Trecho fornecido
——————

Renegociação das dívidas dos Estados: custos implícitos e risco moral* (Valor Econômico 28/3/2016)

No Brasil, tornou-se praxe os entes federados fazerem pressão política para renegociar os termos das suas dívidas contratadas junto à União, nos momentos em que passam por dificuldades financeiras. Tanto na Câmara dos Deputados, como no Senado Federal, há dezenas de projetos com esse intuito. Na Câmara dos Deputados, por exemplo, está em tramitação o Projeto de Decreto Legislativo (PDC) nº 315, de 2016, com objetivo de recalcular as dívidas estaduais pela taxa de juros simples, em vez da acumulativa.

O impacto fiscal do PDC nº 315/16 é uma transferência em torno de R$ 300 bilhões de dívida estadual para a União, acentuando a atual trajetória ascendente da dívida do Governo Federal, além de gerar forte incerteza jurídica sobre todos os contratos de financiamento em vigor no País. É necessário esclarecer que, nas renegociações dos contratos de dívida dos Estados junto à União, geram-se custos implícitos que são repartidos por toda a federação e que, geralmente, não são discutidos de forma tão clara.

Na última renegociação efetivada, ocorrida no triênio 1997-1999, por meio da Lei 9.496/97, os contratos das dívidas estaduais renegociados com a União implicaram elevado subsídio implícito desta aos Estados. O subsídio ocorreu toda vez em que a taxa de juros paga pelo Estado à União (IGP-DI + 6% a.a. ou 7,5% a.a.) foi inferior à taxa de juros de captação do Tesouro Nacional, que chegou a ser superior a SELIC, dependendo da estratégia de composição dos títulos que financiam a dívida do Governo Federal.

Ao realizar as estimativas desses subsídios, com base na metodologia estabelecida no Texto para Discussão n. 1889 do Ipea, chegamos a um montante de R$ 209 bilhões até 2013 (ano em que Lei Complementar (LC) 148, de 2014, alterou os indexadores das dívidas estaduais para a menor taxa entre a SELIC e IPCA + 4% a.a.). Com vistas a evidenciar a ordem de grandeza desse montante de subsídios, registre-se que ele representou quase a metade (47%) de todos os recursos transferidos do Fundo de Participação dos Estados (FPE), no aludido período.

A questão fundamental nesse mecanismo é que a provisão de subsídios não foi equitativa entre os entes estaduais. Apenas o Estado de São Paulo, a título de ilustração, recebeu quase 70% do montante de subsídios “distribuídos”. Outros Estados que receberam grande montante do total distribuído foram: Rio Grande do Sul (9%), Rio de Janeiro (6%), Paraná (3%) e Santa Catarina (2%). Se somarmos todos os Estados do Norte e Nordeste, o “subsídio recebido” foi inferior a 5% do total.

——————

Linhas fornecidas
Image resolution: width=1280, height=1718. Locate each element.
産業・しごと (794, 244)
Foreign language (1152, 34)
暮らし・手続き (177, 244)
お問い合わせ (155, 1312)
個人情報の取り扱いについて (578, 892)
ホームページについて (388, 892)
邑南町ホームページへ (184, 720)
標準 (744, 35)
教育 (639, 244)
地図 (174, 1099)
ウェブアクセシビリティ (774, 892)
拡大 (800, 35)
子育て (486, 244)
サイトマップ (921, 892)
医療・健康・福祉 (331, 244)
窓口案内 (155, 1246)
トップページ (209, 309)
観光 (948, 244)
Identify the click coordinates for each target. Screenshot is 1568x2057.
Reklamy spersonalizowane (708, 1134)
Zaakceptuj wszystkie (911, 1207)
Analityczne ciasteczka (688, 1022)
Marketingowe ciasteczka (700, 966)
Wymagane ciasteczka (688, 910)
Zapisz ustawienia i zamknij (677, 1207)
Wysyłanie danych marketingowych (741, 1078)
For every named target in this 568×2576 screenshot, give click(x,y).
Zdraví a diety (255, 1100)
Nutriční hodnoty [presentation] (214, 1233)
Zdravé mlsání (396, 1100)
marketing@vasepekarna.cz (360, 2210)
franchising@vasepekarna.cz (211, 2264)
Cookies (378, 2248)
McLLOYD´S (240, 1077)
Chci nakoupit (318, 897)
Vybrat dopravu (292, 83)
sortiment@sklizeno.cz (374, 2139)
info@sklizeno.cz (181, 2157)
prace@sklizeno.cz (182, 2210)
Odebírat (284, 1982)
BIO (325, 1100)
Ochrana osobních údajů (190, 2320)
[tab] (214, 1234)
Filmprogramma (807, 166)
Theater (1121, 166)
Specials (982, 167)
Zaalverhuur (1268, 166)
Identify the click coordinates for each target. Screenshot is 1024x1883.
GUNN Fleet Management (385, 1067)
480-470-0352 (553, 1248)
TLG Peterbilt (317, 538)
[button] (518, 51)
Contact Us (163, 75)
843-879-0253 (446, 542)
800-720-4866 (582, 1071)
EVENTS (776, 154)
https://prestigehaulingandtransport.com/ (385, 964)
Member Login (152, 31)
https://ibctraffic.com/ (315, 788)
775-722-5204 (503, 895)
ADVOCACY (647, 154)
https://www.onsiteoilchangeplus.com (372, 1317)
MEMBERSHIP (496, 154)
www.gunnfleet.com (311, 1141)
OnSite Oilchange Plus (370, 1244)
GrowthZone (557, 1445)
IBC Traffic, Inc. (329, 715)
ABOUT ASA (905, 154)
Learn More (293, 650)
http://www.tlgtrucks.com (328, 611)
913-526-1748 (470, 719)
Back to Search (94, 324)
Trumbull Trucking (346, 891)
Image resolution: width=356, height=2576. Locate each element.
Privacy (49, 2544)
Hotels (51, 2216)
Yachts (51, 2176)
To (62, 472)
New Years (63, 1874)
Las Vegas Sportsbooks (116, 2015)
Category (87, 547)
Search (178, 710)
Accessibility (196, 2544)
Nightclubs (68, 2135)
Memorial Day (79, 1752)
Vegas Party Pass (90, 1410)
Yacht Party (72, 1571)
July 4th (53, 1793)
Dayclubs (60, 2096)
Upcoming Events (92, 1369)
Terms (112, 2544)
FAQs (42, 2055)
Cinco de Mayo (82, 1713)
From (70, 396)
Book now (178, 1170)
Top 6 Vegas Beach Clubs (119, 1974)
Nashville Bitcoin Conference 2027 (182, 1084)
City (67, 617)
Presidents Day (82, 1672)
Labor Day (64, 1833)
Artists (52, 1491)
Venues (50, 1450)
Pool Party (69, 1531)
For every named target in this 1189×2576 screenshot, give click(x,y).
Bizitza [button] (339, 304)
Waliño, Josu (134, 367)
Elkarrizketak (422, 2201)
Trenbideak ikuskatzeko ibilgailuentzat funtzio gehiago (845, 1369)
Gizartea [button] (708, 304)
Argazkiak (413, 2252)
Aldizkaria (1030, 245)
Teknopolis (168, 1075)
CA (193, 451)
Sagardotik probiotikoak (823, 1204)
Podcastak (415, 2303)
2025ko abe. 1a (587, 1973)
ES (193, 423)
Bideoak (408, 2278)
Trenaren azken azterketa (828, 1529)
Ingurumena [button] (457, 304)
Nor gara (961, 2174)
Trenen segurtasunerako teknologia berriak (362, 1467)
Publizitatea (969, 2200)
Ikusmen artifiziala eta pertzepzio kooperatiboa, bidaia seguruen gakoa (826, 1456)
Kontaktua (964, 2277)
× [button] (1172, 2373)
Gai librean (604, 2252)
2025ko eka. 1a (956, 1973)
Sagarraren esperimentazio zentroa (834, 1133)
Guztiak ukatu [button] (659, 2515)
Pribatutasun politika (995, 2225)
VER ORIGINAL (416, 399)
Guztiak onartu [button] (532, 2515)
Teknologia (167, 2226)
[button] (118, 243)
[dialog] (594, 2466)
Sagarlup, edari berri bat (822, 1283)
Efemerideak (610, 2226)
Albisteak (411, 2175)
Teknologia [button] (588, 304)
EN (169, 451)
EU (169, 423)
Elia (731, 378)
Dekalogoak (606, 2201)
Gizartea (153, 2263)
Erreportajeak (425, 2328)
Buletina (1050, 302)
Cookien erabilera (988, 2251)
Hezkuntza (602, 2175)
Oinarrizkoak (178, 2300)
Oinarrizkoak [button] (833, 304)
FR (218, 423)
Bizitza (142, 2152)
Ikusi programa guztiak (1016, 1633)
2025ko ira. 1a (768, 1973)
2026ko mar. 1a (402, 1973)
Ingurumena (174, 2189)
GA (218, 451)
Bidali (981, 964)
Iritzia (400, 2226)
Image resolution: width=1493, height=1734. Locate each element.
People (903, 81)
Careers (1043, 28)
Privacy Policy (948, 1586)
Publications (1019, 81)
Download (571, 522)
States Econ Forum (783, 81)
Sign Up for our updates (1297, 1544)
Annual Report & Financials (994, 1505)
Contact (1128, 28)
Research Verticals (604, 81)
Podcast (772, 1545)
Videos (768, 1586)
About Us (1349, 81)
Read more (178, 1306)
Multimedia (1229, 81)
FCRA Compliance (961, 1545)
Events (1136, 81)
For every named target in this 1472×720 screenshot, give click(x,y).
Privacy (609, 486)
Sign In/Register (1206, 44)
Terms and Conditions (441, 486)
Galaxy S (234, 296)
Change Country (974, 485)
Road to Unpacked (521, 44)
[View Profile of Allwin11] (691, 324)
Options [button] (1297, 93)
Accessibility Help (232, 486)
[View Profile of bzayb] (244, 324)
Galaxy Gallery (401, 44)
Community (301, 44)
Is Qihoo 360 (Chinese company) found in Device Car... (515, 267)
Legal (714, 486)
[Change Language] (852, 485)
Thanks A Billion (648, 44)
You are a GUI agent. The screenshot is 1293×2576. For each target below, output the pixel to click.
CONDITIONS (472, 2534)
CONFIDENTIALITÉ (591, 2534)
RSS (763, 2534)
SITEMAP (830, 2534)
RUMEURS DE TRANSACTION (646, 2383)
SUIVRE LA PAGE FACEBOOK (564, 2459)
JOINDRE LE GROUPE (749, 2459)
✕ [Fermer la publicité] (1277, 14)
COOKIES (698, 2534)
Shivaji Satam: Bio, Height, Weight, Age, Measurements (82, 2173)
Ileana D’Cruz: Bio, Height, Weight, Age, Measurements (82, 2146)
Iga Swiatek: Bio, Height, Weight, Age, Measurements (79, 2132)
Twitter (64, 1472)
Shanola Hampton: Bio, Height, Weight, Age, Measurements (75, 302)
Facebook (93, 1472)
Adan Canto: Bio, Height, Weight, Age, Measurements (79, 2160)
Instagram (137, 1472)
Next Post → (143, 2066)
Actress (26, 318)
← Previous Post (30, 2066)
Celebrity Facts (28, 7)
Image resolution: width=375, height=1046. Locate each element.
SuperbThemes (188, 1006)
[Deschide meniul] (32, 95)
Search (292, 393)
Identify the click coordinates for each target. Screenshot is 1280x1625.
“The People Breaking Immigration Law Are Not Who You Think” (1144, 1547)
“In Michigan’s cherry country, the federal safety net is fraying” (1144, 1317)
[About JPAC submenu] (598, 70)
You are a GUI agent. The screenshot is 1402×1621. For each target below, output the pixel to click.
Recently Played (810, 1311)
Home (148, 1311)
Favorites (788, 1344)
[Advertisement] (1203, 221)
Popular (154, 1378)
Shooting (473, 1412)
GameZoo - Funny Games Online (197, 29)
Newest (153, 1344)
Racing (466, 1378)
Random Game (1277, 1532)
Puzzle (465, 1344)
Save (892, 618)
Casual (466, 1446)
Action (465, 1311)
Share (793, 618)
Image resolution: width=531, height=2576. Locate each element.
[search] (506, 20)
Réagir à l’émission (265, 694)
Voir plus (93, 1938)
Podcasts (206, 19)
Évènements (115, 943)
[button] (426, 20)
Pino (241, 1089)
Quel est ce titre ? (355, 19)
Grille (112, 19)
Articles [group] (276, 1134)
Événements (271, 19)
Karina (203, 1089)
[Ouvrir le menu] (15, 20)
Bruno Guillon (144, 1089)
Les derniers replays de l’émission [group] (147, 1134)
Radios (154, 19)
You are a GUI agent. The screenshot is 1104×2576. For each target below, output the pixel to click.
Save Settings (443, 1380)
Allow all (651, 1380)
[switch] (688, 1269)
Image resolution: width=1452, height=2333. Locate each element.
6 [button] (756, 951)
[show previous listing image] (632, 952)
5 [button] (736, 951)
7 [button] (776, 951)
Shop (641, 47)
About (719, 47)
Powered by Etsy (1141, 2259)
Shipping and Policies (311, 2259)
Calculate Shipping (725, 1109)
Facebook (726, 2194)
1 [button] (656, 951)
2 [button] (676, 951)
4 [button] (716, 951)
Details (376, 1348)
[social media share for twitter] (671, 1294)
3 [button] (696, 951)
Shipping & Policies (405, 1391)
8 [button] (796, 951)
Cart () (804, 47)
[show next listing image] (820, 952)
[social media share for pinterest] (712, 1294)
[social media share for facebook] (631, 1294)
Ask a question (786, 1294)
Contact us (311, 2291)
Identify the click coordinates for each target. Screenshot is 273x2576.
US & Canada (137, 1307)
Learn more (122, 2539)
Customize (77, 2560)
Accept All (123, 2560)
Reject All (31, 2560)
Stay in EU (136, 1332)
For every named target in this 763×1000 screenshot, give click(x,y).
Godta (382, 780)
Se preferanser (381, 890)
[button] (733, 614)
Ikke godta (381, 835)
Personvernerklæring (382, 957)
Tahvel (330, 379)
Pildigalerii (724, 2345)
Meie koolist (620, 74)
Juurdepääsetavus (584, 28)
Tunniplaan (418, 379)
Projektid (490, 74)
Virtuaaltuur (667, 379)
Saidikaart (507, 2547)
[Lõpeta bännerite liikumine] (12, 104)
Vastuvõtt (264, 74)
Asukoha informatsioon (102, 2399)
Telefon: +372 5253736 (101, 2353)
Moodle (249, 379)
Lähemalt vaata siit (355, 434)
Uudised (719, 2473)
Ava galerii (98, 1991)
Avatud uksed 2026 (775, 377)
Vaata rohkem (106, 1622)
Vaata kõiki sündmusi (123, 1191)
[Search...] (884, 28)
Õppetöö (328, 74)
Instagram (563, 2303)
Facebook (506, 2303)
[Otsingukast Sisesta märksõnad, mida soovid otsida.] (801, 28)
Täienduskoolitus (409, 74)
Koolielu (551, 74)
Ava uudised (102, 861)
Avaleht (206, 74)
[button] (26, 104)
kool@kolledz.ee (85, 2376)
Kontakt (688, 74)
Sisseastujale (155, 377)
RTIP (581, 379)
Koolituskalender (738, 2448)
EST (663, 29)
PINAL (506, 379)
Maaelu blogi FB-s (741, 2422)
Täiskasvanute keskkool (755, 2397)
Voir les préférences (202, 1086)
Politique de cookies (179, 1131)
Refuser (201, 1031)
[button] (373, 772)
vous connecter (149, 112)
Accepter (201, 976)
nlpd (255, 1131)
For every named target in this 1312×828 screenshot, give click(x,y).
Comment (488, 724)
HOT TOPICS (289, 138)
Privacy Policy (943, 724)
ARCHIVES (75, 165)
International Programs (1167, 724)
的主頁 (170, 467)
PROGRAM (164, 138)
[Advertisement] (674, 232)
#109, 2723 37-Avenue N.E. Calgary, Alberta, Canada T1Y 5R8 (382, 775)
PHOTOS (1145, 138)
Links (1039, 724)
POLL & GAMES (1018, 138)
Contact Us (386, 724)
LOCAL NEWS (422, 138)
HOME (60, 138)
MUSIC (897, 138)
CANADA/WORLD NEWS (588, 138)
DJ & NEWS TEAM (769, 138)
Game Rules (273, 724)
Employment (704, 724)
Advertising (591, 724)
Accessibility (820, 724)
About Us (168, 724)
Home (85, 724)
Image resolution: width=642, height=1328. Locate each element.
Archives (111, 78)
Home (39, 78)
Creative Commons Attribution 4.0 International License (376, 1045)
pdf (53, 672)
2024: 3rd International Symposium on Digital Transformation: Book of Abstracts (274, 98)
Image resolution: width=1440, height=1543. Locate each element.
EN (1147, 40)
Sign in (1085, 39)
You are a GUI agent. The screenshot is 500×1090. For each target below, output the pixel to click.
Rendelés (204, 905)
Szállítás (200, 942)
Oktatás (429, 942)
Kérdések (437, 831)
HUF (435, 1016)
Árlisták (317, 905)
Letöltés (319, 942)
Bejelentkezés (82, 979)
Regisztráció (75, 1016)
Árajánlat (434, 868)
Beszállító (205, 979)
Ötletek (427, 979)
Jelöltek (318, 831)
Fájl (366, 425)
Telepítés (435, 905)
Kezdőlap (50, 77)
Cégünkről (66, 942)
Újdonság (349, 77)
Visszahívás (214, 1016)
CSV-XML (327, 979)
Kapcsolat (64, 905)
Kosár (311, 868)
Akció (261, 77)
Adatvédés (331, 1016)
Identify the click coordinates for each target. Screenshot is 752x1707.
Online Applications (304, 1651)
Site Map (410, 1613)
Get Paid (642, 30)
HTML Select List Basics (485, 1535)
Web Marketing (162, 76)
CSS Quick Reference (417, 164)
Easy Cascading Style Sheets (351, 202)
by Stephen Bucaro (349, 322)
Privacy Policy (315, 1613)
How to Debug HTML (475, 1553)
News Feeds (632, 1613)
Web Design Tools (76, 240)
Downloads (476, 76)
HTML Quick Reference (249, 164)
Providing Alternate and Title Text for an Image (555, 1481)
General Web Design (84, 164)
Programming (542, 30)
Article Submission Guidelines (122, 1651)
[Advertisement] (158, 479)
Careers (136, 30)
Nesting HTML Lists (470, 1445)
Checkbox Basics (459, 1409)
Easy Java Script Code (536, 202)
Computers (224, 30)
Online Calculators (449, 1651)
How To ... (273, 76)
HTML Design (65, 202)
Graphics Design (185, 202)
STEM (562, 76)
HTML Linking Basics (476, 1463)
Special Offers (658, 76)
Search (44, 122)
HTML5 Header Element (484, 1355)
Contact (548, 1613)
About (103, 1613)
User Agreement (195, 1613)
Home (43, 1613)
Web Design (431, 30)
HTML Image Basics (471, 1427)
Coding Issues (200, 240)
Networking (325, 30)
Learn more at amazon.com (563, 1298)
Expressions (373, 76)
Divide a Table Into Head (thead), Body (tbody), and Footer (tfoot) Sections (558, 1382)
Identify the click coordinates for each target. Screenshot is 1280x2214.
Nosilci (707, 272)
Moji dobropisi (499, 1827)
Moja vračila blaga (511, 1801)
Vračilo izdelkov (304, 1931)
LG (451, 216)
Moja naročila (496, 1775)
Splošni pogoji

——————

Tarefas propostas
1: Responda às perguntas abaixo com base no texto sobre as dívidas dos Estados.
(a) Qual projeto em tramitação na Câmara dos Deputados propõe recalcular as dívidas estaduais pela taxa de juros simples?
(b) Em que triênio ocorreu a última renegociação efetivada?
(c) Que proporção dos recursos transferidos do FPE o montante de subsídios representou?
2: Liste todos os Estados mencionados nominalmente no texto sobre as dívidas dos Estados.
3: Retome o texto sobre as dívidas dos Estados a partir do ponto em que ele termina.
As linhas não têm relação alguma com o texto sobre as dívidas dos Estados.

Respostas dos exercícios
1:
(a) O Projeto de Decreto Legislativo (PDC) nº 315, de 2016.
(b) No triênio 1997-1999, por meio da Lei 9.496/97.
(c) Quase a metade, ou seja, 47%.

2: São Paulo, Rio Grande do Sul, Rio de Janeiro, Paraná e Santa Catarina.

3:
O montante do subsídio distribuído foi positivamente relacionado ao montante da dívida renegociada com a União e às taxas de juros impostas. Dessa forma, os Estados que possuíam os maiores níveis de endividamento (em termos absolutos) foram justamente os que mais receberam subsídios. Algumas unidades estaduais da federação, no entanto, chegaram a pagar subsídio à União, em vez de receber, como foi o caso de Alagoas, Acre, Amapá, Ceará, Distrito Federal e Pará, as quais tiveram essa distorção corrigida por meio de descontos retroativos concedidos pela LC 148, de 2014.

Destaque-se que, além da mencionada possibilidade de iniquidade regional ou de outra congênere, a expectativa recorrente de renegociação da dívida dos entes federativos – vez ou outra efetivada – pode levar a uma situação do que se chama na teoria microeconômica de “risco moral”: por que eu, Estado, irei fazer meu “dever de casa”, colocando as “contas em dia” e ajustando meu fluxo intertemporal entre receitas e despesas se, no final, haverá uma renegociação da minha dívida?

De fato, do ponto de vista fiscal, talvez, seja pela existência desse tipo de “incentivo” que a vasta maioria dos entes estaduais não tenha gerido suas finanças de forma responsável nos últimos anos, além de terem adotado conceitos contábeis “criativos” para registro das despesas (e até mesmo de receitas) com objetivo de burlar os limites da LRF.

Nos Estados Unidos, quando ocorre um problema financeiro, os governos dispõem de elevada discricionariedade para cortar despesas, inclusive pessoal. Se o problema persistir, há um processo judicial de declaração de falência, no qual os políticos são afastados e a Justiça nomeia um administrador para implantar um plano de recuperação. Caso o plano de recuperação não seja bem-sucedido, a justiça troca o administrador. Dessa forma, você garante que os desajustes fiscais não sejam repartidos com outros entes, além de exigir maior maturidade política e fiscal da população para eleger os seus governantes.

No mês de março, o Governo Federal anunciou “Plano de Auxílio aos Estados e ao Distrito Federal” que objetiva alongar os prazos para pagamento das dívidas da Lei 9.496/97 e também das operações de crédito que alguns entes estaduais tomaram juntos ao BNDES. É preciso deixar transparente os subsídios (por Estado) que poderão estar implícitos nesse alongamento, além das possíveis iniquidades regionais provocadas por essa política pública.

Não obstante, é preciso reconhecer que as contrapartidas exigidas pela União em termos de responsabilidade fiscal no aludido Plano de Auxílio deveriam ter sido mais audaciosas; de fato, foram desconsideradas importantes reformas estruturais, como o estatuto da estabilidade do servidor público, regras de previdência e regulamentação do direito de greve dos servidores. Ademais, faz-se necessário avançar nos desenhos de mecanismos, a fim de evitarmos incentivos inapropriados para a gestão das contas públicas e de não repetirmos esse processo de desajuste fiscal que levou o Brasil a esta grave crise que atravessamos.

* Autores:

Alexandre Manoel
Pesquisador do Ipea.

Pedro Jucá Maciel
Assessor Econômico no Senado Federal.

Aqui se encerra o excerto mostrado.